Australia: Some more green shoots
Australia’s CBA Flash PMIs experienced a robust rebound in June, with the Services PMI rising sharply from 26.9 to 53.9, crossing the boom-bust line of 50 into expansionary territory. Preliminary trade data show a smaller contraction in exports by 4% MoM, compared to a decline by 12% in April, supported by buoyant demand for coal and iron ore from China. Preliminary retail sales also picked up by 16.6% MoM after having fallen by around 18% in April. The May unemployment rate increased from 6.2% to 7.1%. However, without a historical drop inthe participation rate, the unemployment rate would have climbed to double digits. On a brighter note, the weekly ABS job survey suggested that payroll jobs and total wages paid edged a touch higher on a weekly basis between 25 and 30 May. Meanwhile, Victoria has seen a moderate rise in infections with around 33 new cases reported, leading to a ramp-up in testing and renewed containment measures. For now, the situation seems under control
Credit: Muted supply keeps spread widening orderly
Risk assets had a rough week as increased angst around rising coronavirus cases in some US states and emerging markets weighed on sentiment. Global equities dropped by around 2% and credit spreads widened by around 5bps to 7bps in investment grade credit. The muted and orderly price action in credit was driven by improving supply/demand technicals. Supply decreased to the lowest volume since the pandemic began, with the US investment grade market recording just under USD 24bn in issuance, a far cry from the USD 100bn plus pace during March andApril. While higher volatility weighed on supply, we expect supply to slow down anyway. The Fed announced the results of stress tests on the US banking sector that showed banks should remain well capitalised under the adverse scenarios of a “V”, “U” or “W” shaped economic recovery, although several banks would approach minimum capital levels. The Fed also asked banks to reduce shareholder payouts at least in the short term. While this is a credit positive, it weighed on US bank stocks, causing bank stock indices to decline by 8% on the week.

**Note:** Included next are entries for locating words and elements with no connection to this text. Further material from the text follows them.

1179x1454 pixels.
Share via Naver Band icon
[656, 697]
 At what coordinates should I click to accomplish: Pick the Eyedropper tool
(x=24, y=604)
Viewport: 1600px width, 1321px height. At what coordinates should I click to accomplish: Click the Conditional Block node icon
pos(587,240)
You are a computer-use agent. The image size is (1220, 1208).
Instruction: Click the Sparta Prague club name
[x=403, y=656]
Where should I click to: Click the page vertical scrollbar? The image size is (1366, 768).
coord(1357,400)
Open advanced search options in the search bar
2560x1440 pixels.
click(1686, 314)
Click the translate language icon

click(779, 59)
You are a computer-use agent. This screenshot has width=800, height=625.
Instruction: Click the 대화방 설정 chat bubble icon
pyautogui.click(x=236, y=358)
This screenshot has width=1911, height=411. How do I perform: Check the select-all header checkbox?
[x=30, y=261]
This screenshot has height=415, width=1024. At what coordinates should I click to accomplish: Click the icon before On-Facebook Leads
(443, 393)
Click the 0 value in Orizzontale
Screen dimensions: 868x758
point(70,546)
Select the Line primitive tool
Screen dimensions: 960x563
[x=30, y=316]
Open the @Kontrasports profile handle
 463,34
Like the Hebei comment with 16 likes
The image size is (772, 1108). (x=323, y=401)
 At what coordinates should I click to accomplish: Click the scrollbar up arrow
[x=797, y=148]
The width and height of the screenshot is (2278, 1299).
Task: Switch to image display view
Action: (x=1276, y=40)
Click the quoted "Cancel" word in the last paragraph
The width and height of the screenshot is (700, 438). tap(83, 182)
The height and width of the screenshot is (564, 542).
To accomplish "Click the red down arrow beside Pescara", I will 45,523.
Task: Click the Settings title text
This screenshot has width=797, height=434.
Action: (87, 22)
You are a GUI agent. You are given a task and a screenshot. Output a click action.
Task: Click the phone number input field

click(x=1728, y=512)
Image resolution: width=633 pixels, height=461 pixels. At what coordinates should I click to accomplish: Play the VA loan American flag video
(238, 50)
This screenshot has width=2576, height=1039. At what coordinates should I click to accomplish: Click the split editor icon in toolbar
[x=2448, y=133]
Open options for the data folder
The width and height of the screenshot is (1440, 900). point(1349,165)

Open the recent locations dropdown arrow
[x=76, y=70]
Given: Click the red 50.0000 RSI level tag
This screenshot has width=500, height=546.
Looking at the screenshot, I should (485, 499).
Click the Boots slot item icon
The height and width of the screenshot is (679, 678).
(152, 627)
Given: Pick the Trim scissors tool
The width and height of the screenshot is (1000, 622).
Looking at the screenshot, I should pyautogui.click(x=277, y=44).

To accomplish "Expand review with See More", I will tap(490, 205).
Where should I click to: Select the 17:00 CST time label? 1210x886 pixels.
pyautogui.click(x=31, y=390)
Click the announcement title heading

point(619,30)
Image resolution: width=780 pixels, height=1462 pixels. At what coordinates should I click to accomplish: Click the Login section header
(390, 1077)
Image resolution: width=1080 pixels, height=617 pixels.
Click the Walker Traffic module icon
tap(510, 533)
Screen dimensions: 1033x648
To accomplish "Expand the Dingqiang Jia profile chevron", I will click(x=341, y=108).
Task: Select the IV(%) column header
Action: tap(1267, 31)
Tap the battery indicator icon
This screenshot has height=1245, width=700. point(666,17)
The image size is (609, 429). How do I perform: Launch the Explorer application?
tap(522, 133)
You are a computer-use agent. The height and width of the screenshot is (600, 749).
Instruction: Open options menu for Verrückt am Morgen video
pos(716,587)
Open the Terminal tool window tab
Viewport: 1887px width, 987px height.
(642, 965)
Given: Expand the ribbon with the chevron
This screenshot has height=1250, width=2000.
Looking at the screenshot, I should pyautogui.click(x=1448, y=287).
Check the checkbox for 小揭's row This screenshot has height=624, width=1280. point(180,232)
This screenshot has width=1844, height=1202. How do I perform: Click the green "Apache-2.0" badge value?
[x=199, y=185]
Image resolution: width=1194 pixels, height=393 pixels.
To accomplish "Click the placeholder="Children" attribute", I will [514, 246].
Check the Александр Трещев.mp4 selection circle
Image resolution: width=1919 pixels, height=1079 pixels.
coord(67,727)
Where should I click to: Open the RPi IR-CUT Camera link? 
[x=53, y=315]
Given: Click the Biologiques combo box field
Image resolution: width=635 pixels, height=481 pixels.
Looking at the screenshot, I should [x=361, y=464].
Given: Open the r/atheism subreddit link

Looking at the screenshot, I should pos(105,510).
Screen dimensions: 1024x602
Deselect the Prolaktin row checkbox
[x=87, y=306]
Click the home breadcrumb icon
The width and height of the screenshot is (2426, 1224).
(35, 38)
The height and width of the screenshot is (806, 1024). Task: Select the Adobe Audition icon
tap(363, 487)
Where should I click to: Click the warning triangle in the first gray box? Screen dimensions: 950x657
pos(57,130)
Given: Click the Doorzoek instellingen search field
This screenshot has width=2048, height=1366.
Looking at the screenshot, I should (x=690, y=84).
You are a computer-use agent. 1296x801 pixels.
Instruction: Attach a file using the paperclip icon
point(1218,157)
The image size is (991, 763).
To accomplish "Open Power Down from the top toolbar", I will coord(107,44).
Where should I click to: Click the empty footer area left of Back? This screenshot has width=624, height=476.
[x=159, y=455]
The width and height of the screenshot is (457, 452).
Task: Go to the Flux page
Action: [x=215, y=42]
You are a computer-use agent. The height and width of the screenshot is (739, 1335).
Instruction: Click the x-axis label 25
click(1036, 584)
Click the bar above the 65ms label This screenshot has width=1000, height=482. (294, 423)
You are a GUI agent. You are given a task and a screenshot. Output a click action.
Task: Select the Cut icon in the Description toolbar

Covered Bonds: Resilient amid dwindling supply and ECB support
While covered bond spreads peaked later than corporate credit spreads, they have retraced most of the widening and are now close to January levels. Covered bonds remained stable last week, slightly outperforming corporate credit. Looking ahead, covered bonds are likely to remain supported, as the ECB remains a strong buyer and supply is dwindling. Given the current pace of net purchases and reinvestment of redemptions, the ECB could end up owning half of the Eurozone covered bond market by year end. Covered bonds are also likely to beboosted by a dearth of supply, given cheaper funding alternatives available to banks, evident in the high TLTRO III take-up and easing of repo collateral rules. Indeed, activity remains so muted in the primary market that cumulative supply is down 30% YoY, in stark contrast to corporate credit issuance. All in all, the European covered bond sector is likely to remain resilient.